Q4. How does the network learn to distinguish between the different dependencies?
since the fault categories differ only based on their spatial and temporal dependencies and the network manages to correctly classify them in 99.7% of the trials, it has learned to distinguish between these dependencies.
Q5. What is the ideal size of the network?
In general, the ideal size of the network is based on the complexity of the problem, the amount of availabletraining data and the available computational resources.
Q6. What is the way to test the network?
After the training is complete, the network weights that resulted in the best performance on the validation data set are used to test the network.

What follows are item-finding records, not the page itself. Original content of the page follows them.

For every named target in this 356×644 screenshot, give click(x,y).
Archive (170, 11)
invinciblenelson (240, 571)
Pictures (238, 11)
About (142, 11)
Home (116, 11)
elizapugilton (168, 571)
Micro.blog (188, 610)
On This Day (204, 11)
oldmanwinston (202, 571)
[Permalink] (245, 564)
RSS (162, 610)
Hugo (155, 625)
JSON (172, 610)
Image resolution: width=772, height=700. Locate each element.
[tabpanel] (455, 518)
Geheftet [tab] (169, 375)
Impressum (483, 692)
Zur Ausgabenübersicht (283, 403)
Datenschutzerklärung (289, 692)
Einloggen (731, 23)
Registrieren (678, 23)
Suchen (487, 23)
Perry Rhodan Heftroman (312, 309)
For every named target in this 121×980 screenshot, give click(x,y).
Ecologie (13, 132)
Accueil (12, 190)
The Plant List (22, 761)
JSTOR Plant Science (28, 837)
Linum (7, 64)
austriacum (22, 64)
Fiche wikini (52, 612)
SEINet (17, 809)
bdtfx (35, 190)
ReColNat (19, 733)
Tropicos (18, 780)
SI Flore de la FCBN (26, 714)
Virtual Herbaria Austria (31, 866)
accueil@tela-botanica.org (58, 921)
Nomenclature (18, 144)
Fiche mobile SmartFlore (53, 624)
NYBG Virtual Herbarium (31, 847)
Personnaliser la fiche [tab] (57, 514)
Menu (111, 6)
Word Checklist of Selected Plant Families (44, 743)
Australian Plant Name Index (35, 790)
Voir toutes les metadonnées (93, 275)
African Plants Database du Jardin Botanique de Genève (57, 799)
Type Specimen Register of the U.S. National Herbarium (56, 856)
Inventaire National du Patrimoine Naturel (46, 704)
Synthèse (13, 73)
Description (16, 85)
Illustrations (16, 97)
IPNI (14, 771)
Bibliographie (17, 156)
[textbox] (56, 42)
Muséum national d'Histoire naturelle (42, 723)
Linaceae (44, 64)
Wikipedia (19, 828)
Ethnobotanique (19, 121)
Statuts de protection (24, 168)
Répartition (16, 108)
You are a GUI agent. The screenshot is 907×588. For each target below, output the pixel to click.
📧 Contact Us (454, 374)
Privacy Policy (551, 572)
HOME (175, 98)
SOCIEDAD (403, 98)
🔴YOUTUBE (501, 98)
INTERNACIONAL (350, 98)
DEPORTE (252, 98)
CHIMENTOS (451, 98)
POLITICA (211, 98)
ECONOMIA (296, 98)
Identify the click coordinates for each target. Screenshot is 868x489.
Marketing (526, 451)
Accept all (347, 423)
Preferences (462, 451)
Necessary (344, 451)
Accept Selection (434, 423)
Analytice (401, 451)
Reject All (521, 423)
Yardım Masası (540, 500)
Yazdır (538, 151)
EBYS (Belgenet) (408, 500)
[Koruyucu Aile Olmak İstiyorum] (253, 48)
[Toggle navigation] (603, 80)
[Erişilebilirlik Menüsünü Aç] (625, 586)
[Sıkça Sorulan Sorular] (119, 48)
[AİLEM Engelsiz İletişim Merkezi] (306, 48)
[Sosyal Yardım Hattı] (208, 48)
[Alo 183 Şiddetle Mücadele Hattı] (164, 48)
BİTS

Q7. What is the target for this classificationt(T)?
The target for this classificationt(T ) is the healthy state, unless the sequence contains a fault for which the severity at that time-step T is above 0.15.
Q8. What causes the receiver to be energized?
This causes the current flow through the receiver to decrease to a level where the relay is no longer energized and the section is reported as occupied.
Q9. What is the main reason for the use of convolutional networks?
On this problem, convolutional networks achieve state of the art performance by using raw pixel values, instead of using hand-crafted feature detectors as inputs [4].